At first glance, it might seem that individuals who program in C poorly might prefer any other language, such as Java or Fortran. But they do not want to do so. They will reproach the developers of the C language, but they will never abandon C. Attempts at improving the language by adding such features as a garbage collector have been undertaken multiple times. Java appeared as the result of one of such projects, and most programmers that had to face it will remember doing so for a long time. It was slow, inconvenient, and unsafe despite all improvements (let the many fans of this programming language forgive me; it isn't as bad as I have just said, but tastes do differ ).

Some friendly programmers suggest not touching the languages, leaving C/C++ as they are, but changing the compiler to make it insert the required check code after each potentially dangerous operation. Others suggest rewriting all standard libraries to make them recognize typical memory allocation errors. However, this might be achieved only at the expense of considerable performance degradation, which is too bad.

Static analyzers carry out all checks before compiling, drawing the programmer's attention to all suspicious locations that might become the sources of problems. After that, the programmer must correct the problems on his or her own. Unfortunately, the possibilities of static analyzers are limited, and many errors remain unnoticed.

In other words, things look bad. The best way to eliminate errors is to use your own brain, along with the compiler and the various plug-ins and auxiliary tools for it as an additional protection level. If this works, you are lucky.

In this chapter, additional tools for the compiler will be considered . They can be classified into two categories ” tools for antihacker protection, which prevent buffer overflow errors (and uploading of the shellcode), and detectors of memory-allocation errors, which prevent the program from crashing or taking unpredictable actions.

The number of additional tools for GNU C Compiler (GCC) and other compilers grows steadily, and new tools appear every day. Some of them don't become popular, but some become integral parts of GCC. Thus, plug-ins that yesterday were separate projects might tomorrow be integrated into GCC. Because of this, before looking for the required utility on the Internet, it makes sense to find out whether or not the compiler contains a similar feature.

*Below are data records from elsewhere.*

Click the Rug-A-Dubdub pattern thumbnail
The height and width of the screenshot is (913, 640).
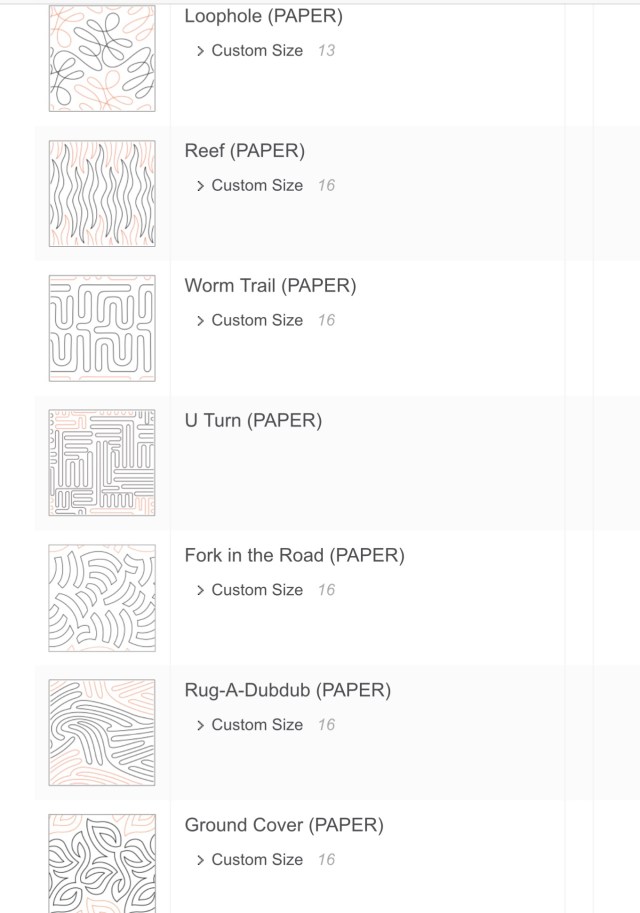102,733
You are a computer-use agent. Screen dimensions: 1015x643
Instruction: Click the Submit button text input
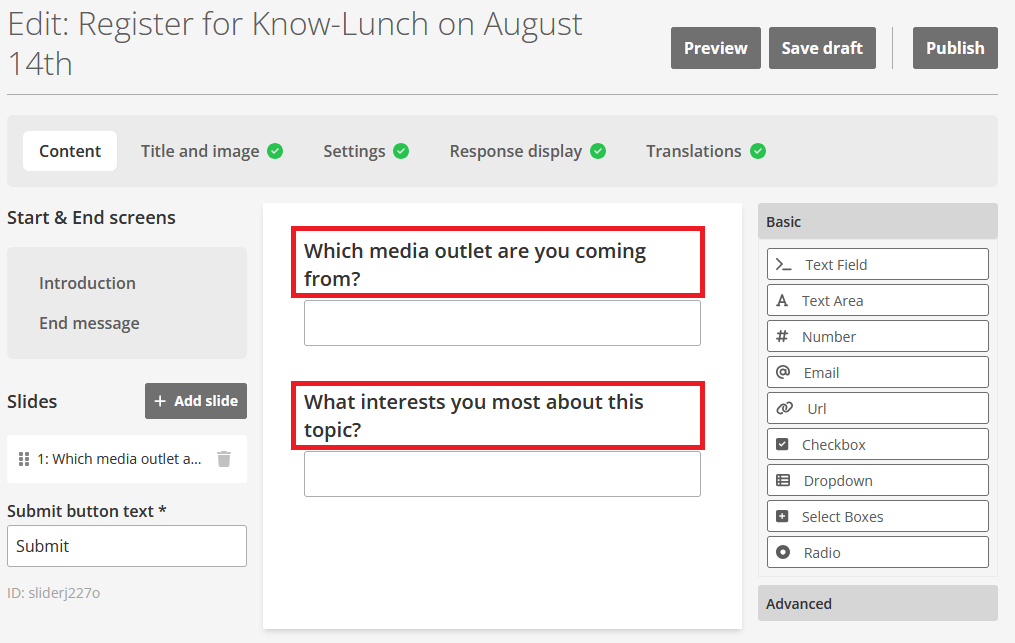127,546
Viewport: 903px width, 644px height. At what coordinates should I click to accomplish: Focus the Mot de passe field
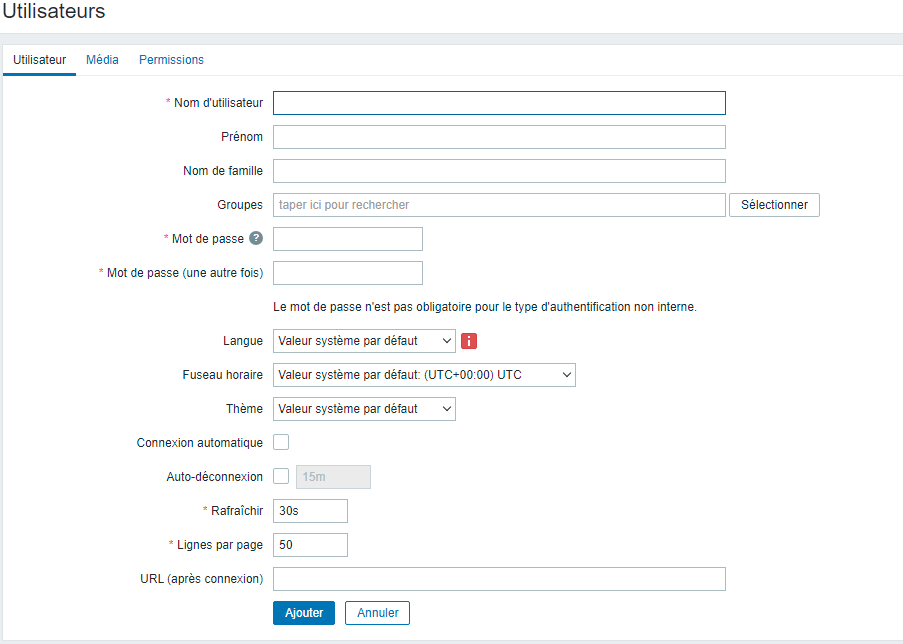click(x=347, y=239)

Distribution sets are another good source of additional features. In particular, BSD contains dmalloc and even boehm-gc ” an automated garbage collector for C/C++ from Hewlett-Packard. It moves as slowly as a snail , but it works! The main problem is preventing the programming process from turning into a chase after new features because, after all, programming is a creative process, during which the programmer uses his or her own head and hands.